■ **What is asked**: Copy out every line below that contains the word "agent". Case counts.

■ **Record extracts**:
◇ ◇ ◇ ◇ ◇ ◇ ◇
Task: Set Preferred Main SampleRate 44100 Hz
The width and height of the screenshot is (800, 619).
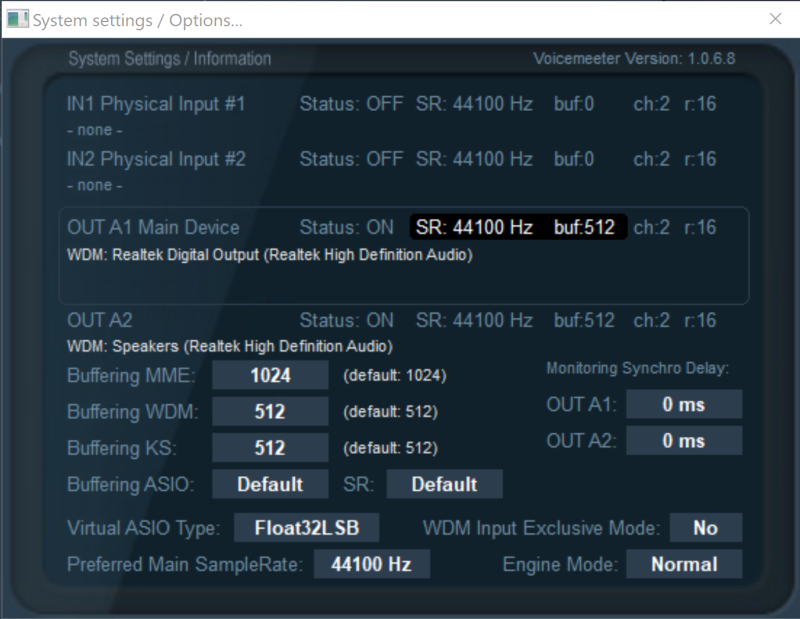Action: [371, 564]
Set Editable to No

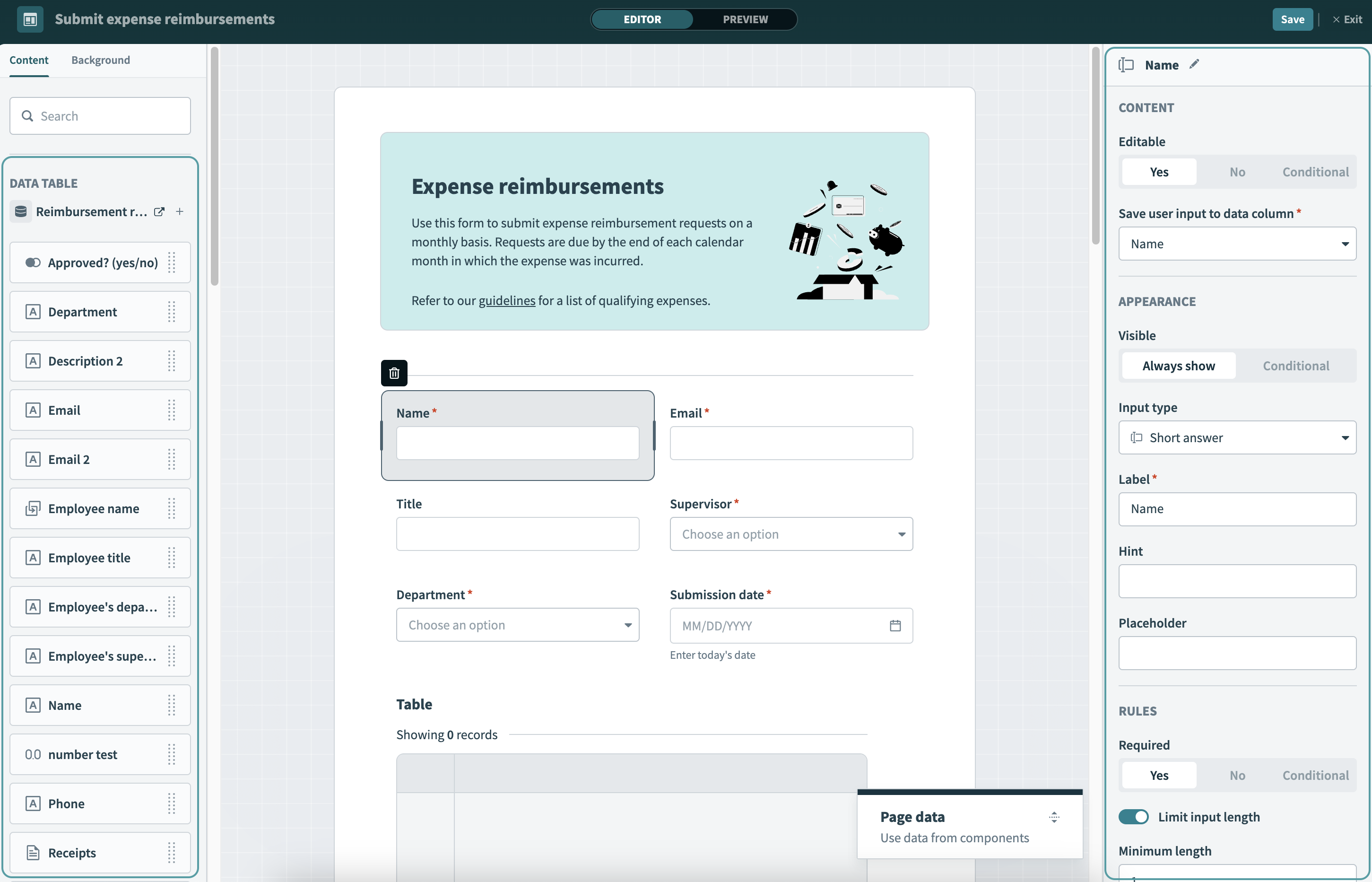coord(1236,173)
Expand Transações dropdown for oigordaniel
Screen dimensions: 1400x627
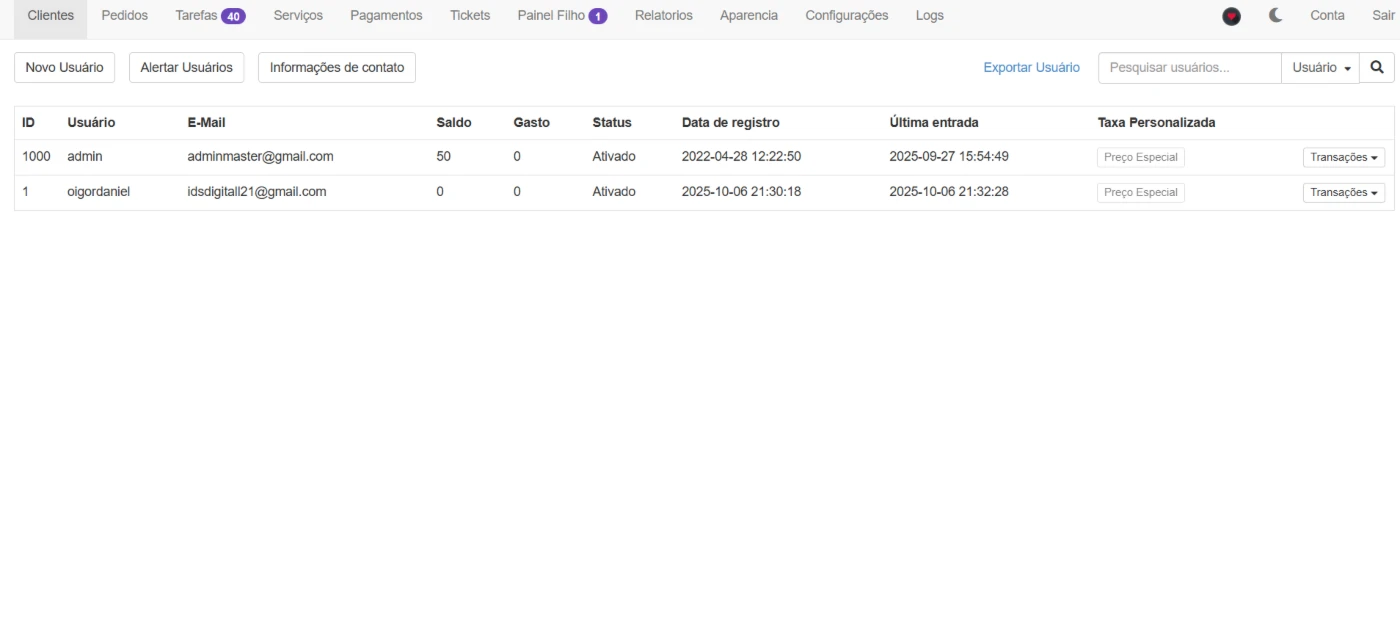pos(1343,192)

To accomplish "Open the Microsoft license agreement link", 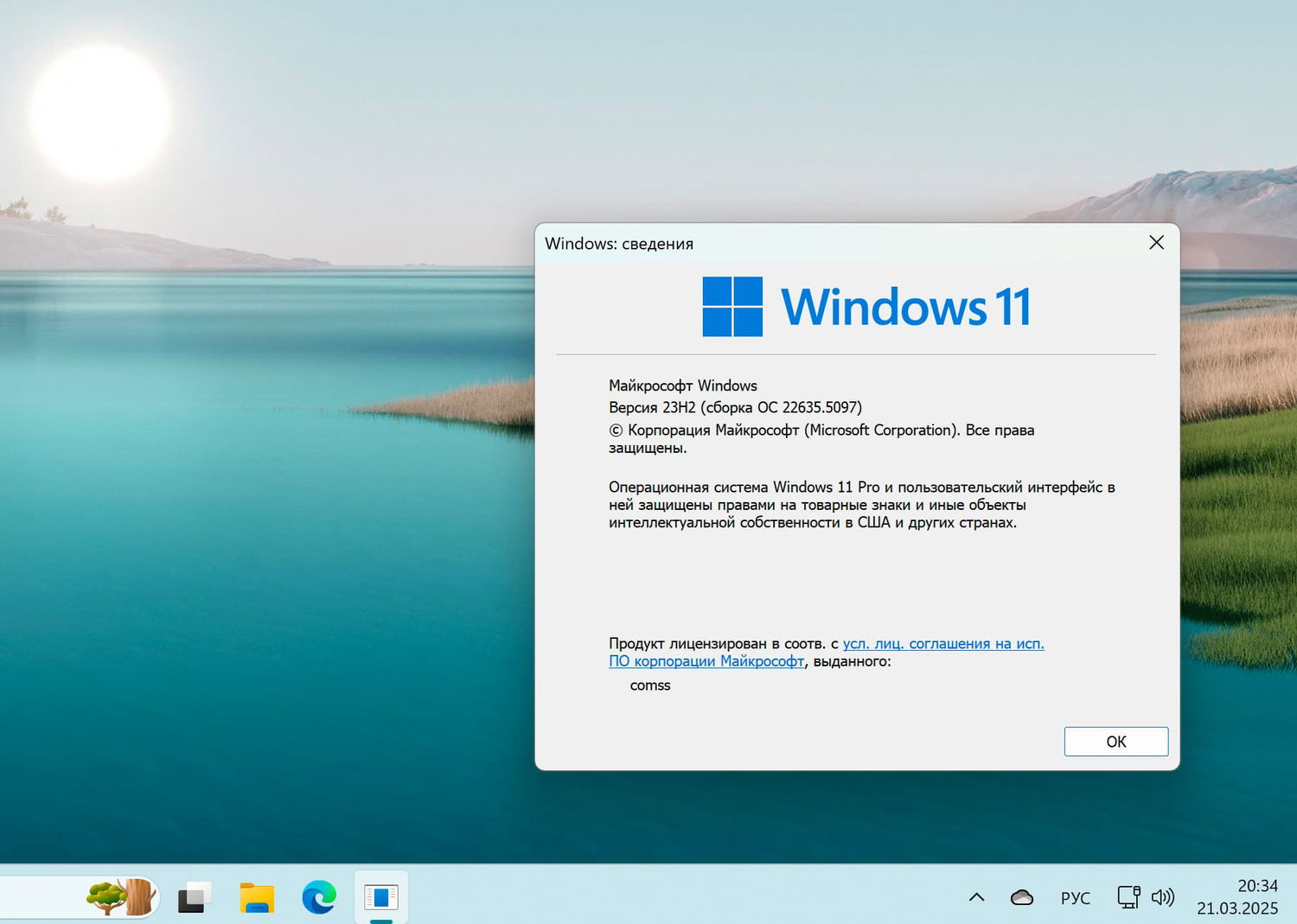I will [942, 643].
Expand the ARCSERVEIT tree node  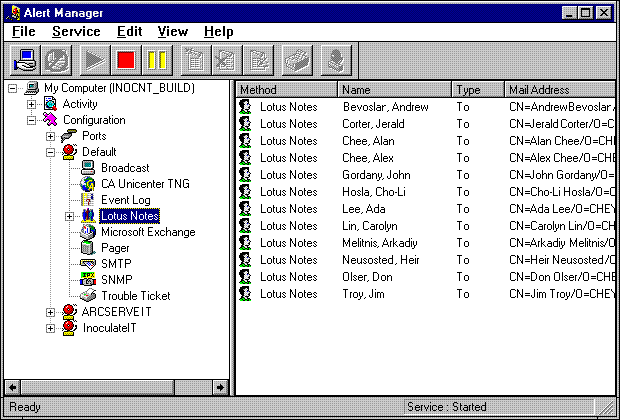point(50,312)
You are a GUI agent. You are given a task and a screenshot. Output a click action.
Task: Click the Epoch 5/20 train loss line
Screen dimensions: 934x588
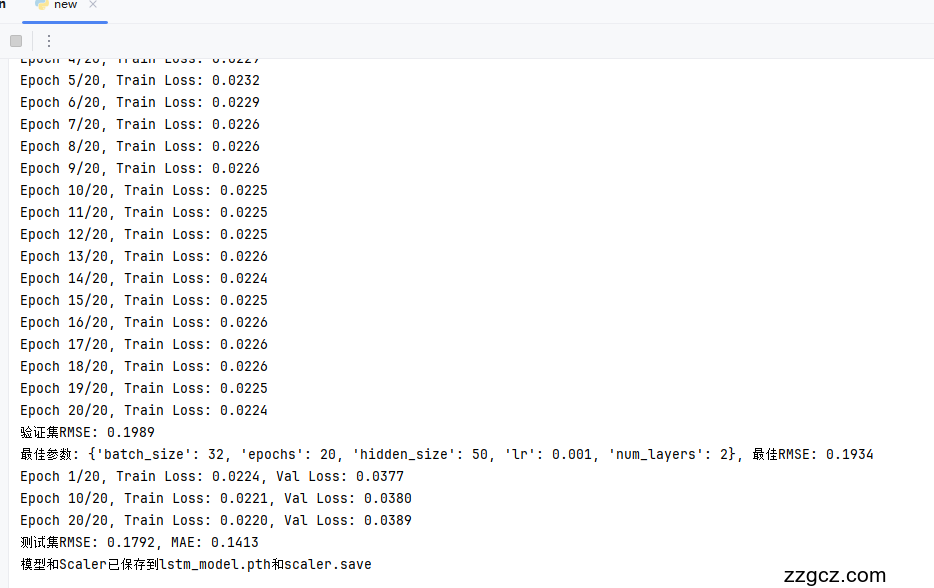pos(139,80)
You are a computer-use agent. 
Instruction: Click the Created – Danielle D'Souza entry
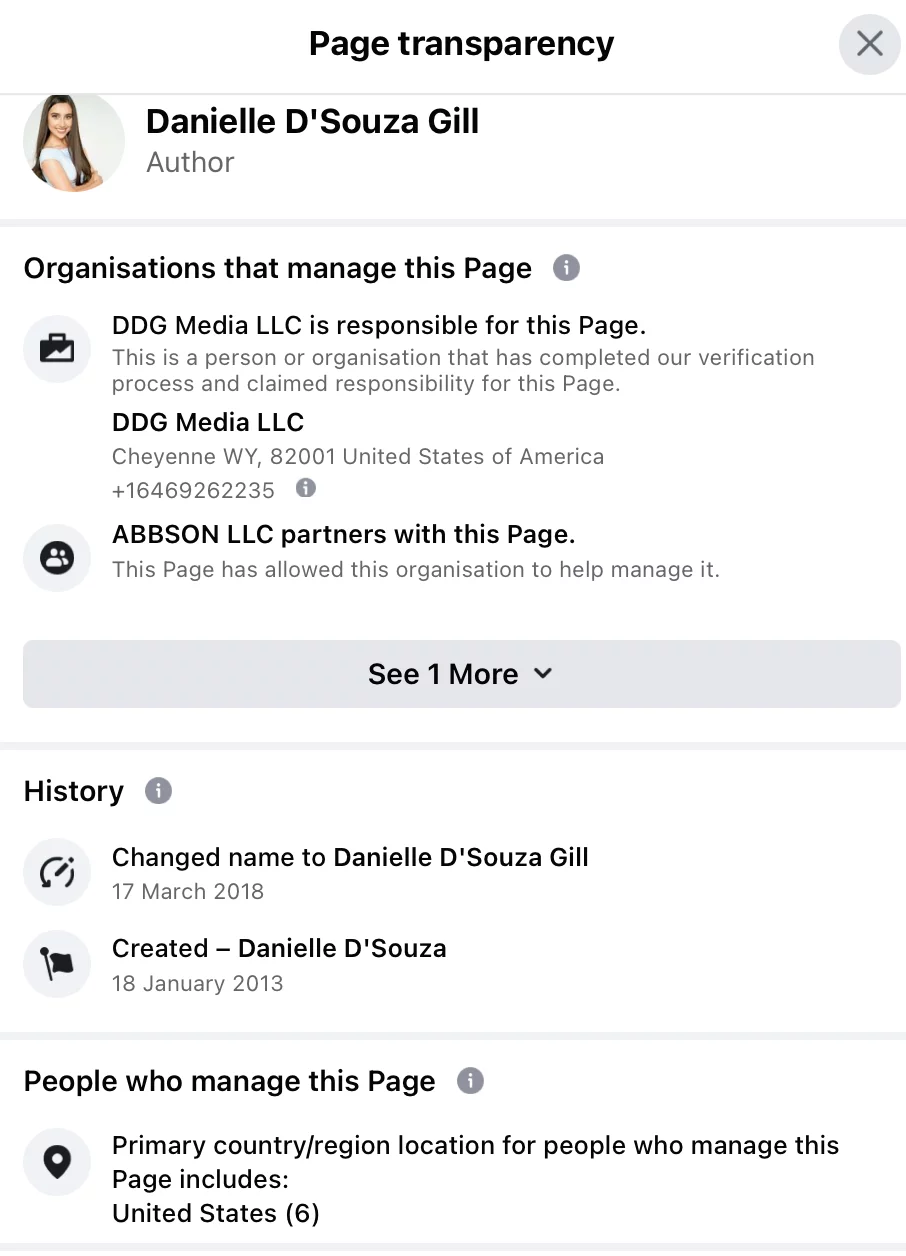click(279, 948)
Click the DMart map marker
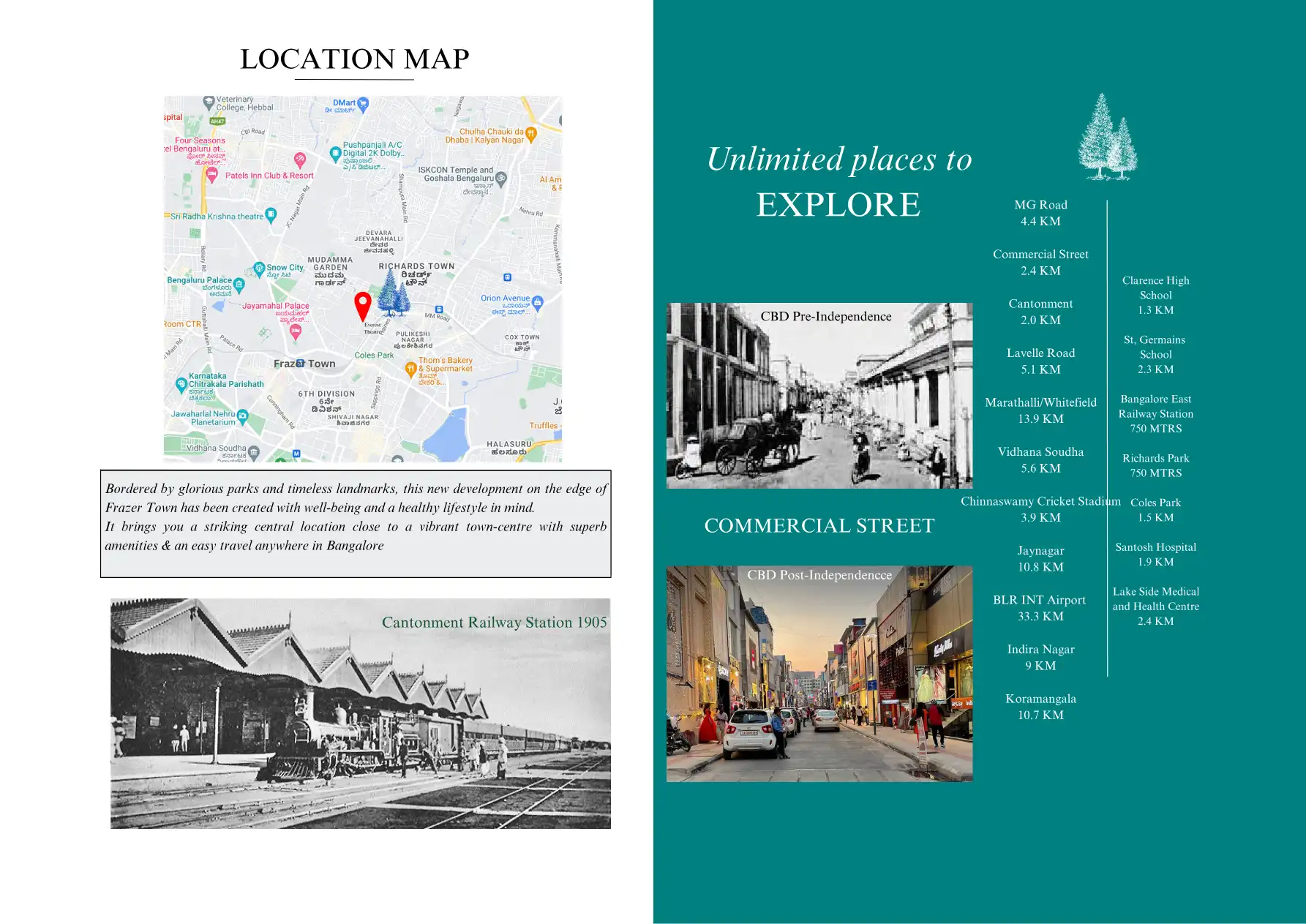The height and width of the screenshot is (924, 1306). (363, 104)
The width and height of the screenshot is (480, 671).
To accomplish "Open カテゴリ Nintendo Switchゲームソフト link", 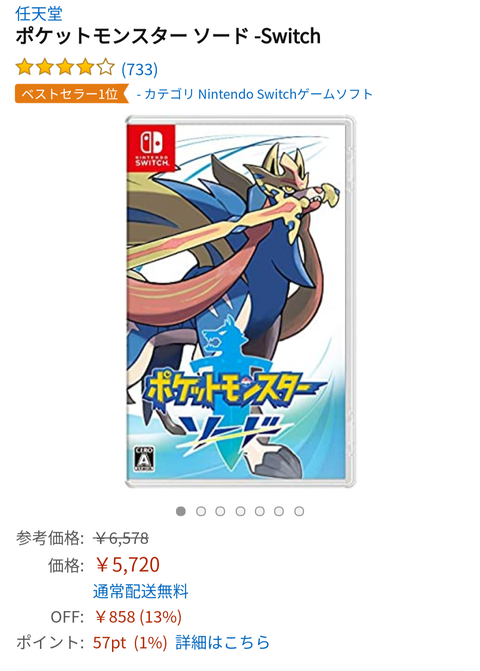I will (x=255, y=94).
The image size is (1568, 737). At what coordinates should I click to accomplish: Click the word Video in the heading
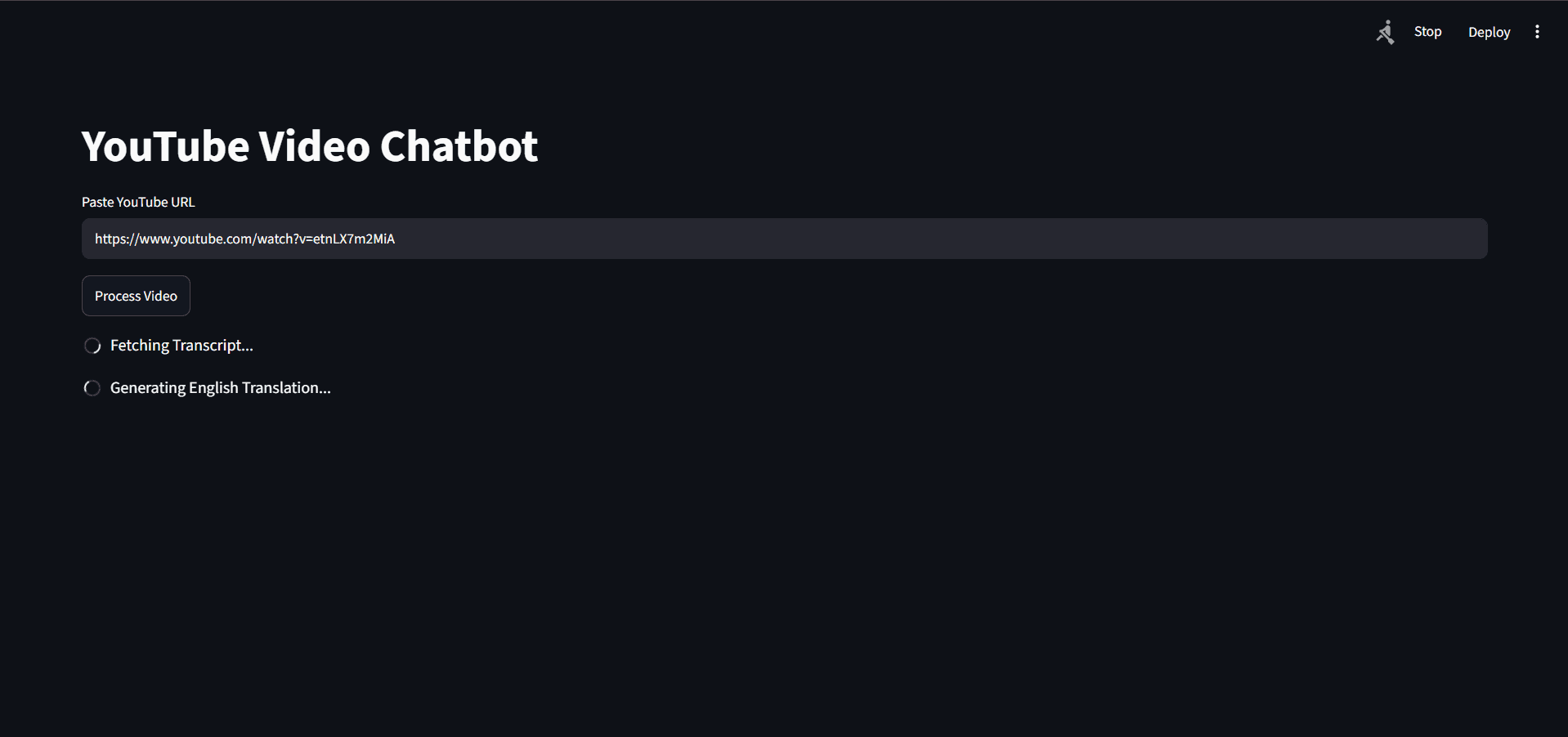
◇ ◇ ◇ ◇ ◇ ◇ ◇
■ **Task output**:
You are a GUI agent. You are given a task and a screenshot. Output a click action.
You are a computer-use agent. 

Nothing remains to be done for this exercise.